The dense, stunted vegetation know n as valley bushveld seen along the trail has adapted to the arid climate combined with the shallow clay soils on top of calcareous sandstone. Aloes, especially A. pluridens, at the start of the trail make a stunning show when in flower during June/July and attract many sunbirds. Views from the top of the escarpment are excellent where the lower reaches of the Zwartkops estuary, a major recreational area can be seen. Estuaries are amongst the most productive ecosystems on earth where saltmarsh vegetation provides food for mudprawn and other invertebrates living in the intertidal mudbanks, these animals inturn provide a food source for birds and fish. There is also a good view upstream to Redhouse, the Zwartkops Nature Reserve, saltpan and beyond to Uitenhage and Cockscomb, the source of the river.

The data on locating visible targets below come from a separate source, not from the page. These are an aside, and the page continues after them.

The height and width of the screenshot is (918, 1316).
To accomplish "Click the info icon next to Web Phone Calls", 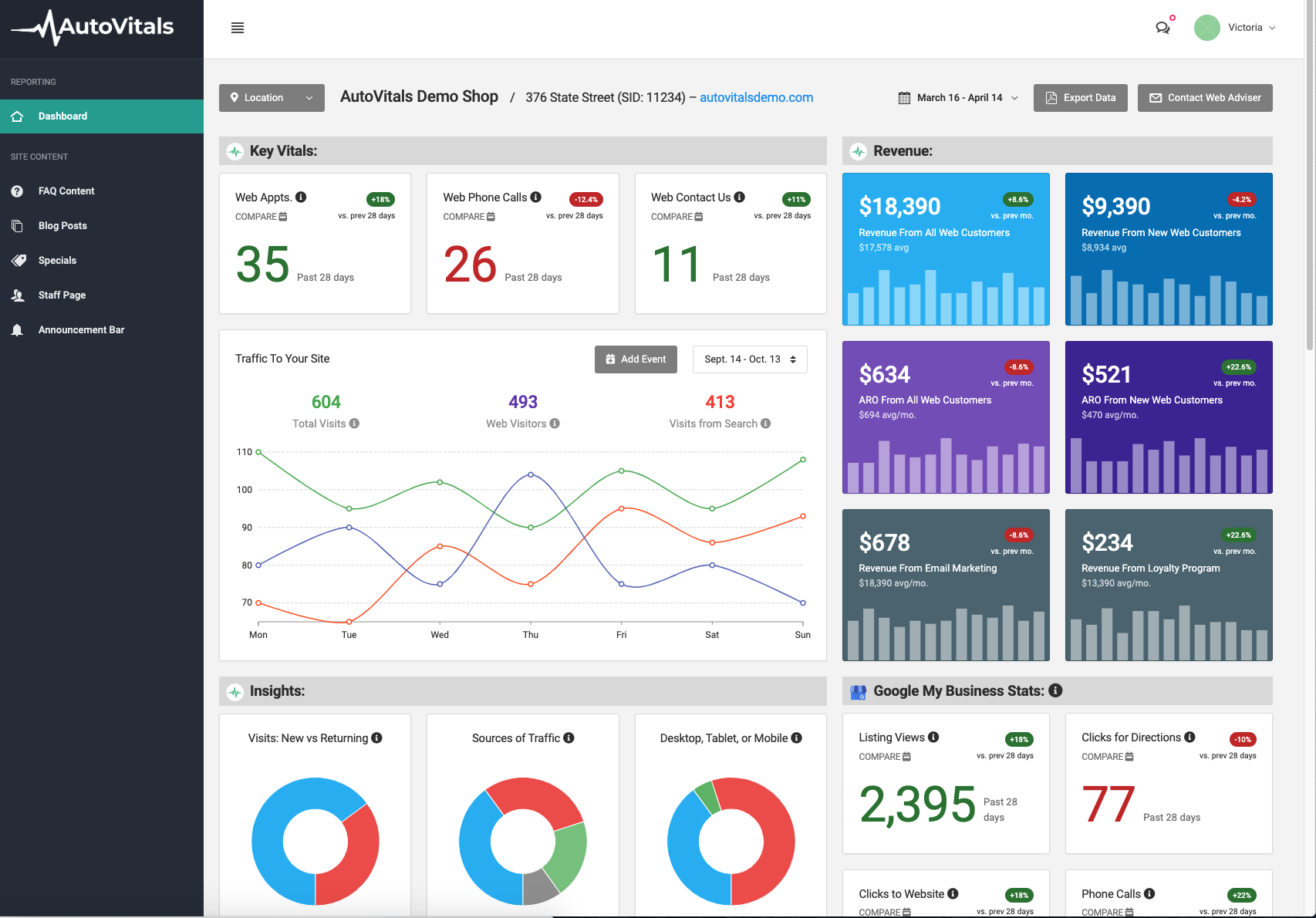I will coord(534,197).
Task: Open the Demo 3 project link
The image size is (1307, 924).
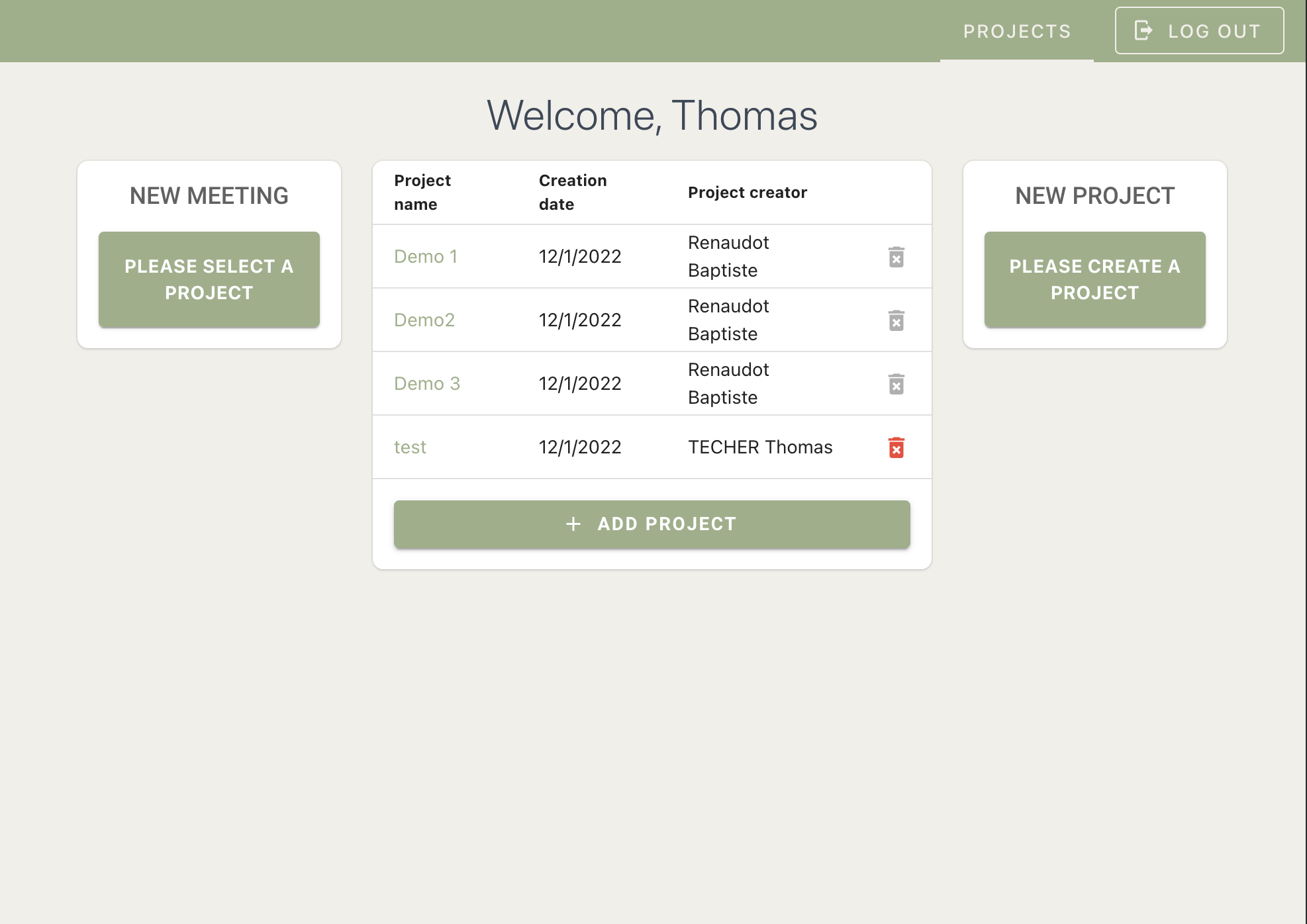Action: (427, 384)
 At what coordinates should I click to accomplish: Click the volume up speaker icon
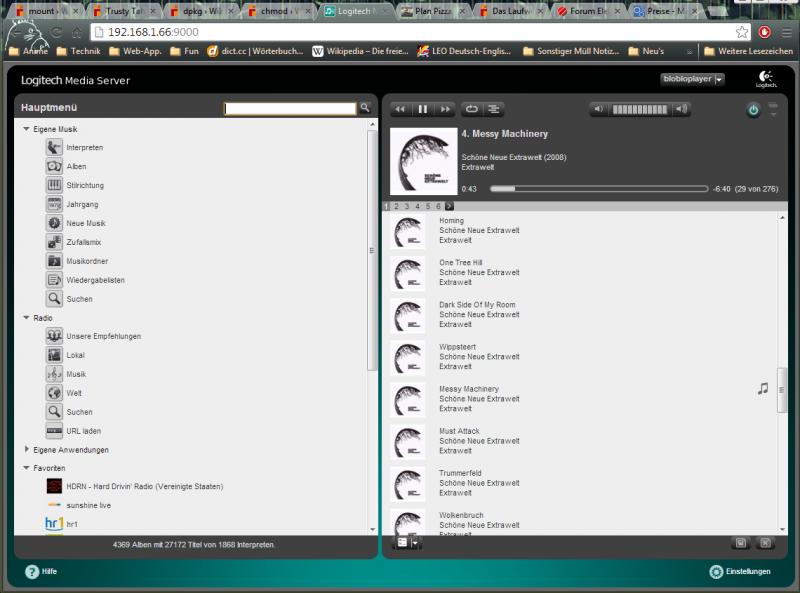coord(682,109)
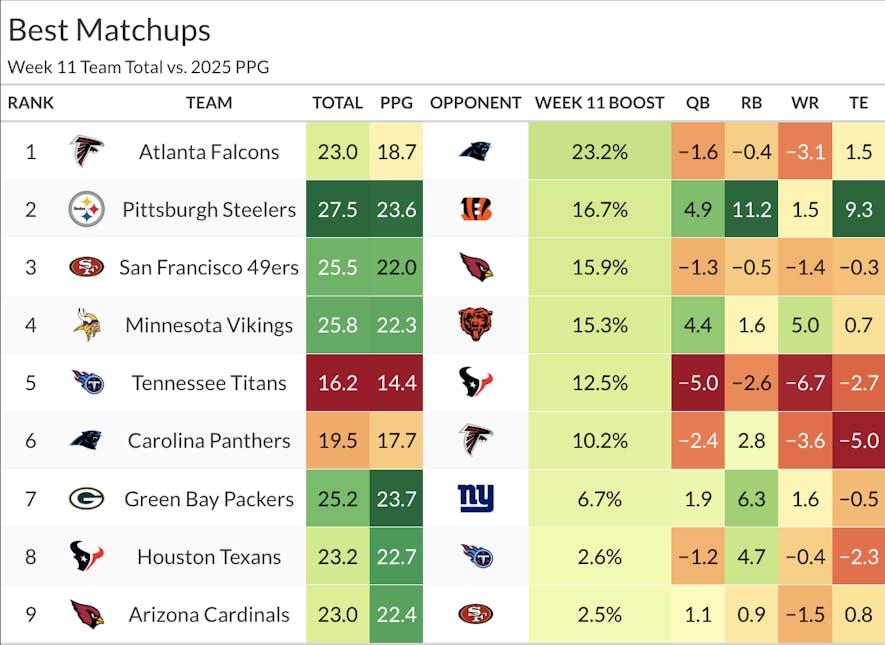Sort by the WEEK 11 BOOST column header
This screenshot has height=645, width=885.
[599, 103]
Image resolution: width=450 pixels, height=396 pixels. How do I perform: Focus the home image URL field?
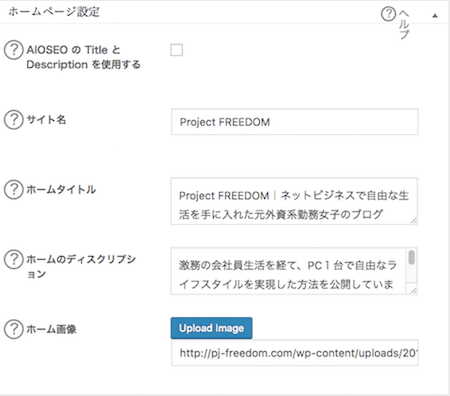(x=295, y=353)
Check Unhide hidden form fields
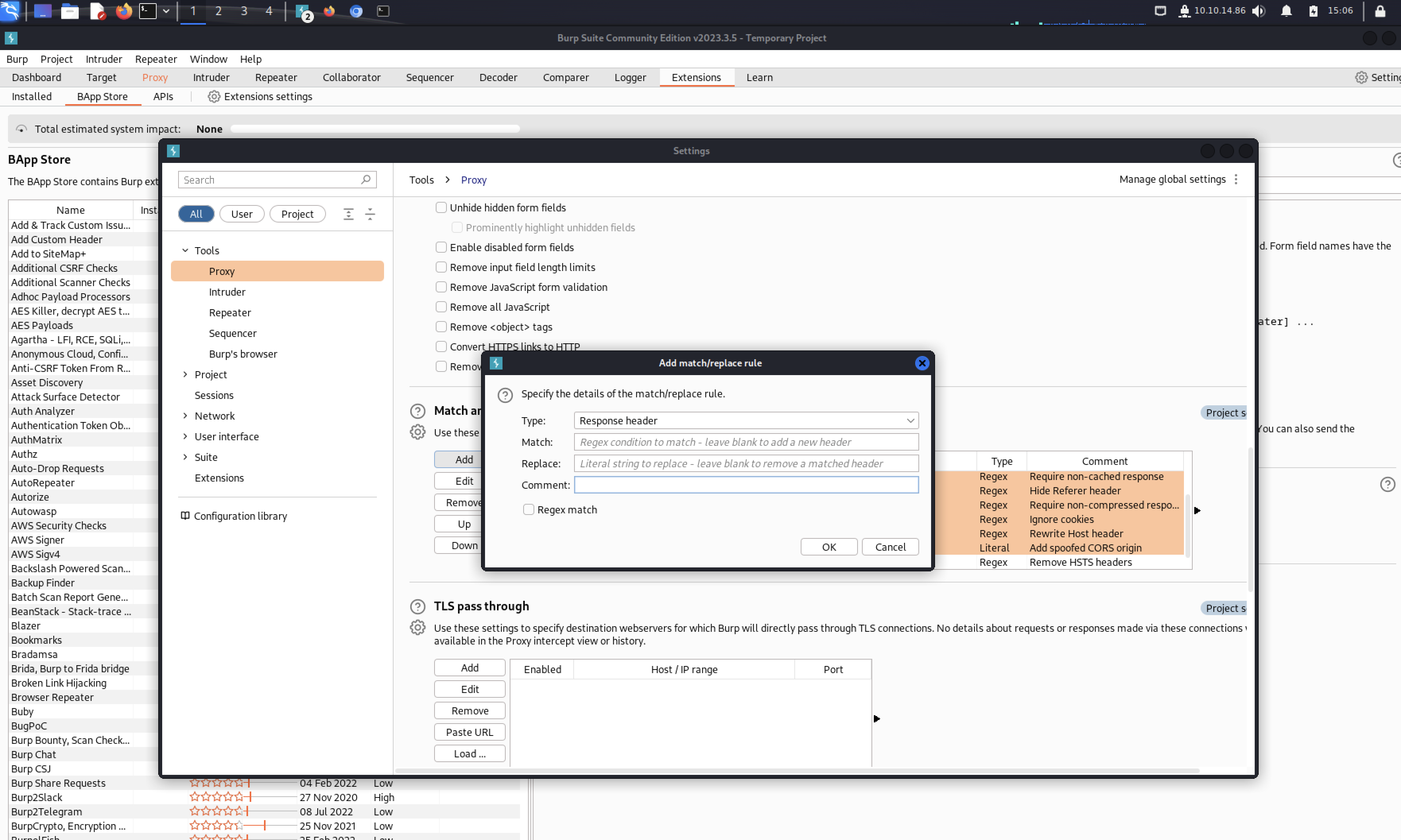This screenshot has height=840, width=1401. click(441, 208)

The trail in places follows old game-tracks worn down several centimeters below the level of the surrounding ground, over the centuries, by the passing animals. Note how the removal of the valley bushveld binding the clay slopes caused widespread erosion and also how the vegetation has adapted to withstand the dry conditions, different species storing water in leaves, stems or underground bulbs. Other plants have tough, leathery leaves that do not lose much moisture, and many have thorns to protect them from grazing animals. Grysbok are common, whereas bushpig
and the rare blue duiker are seldom seen. Formerly this bush supported many game animals, including elephant. The only remaining evidence of the presence of these large mammals are well worn game tracks and the old wallows. The trail passes through a series of these wallows which can be seen as bush-free depressions that hold water after good rains.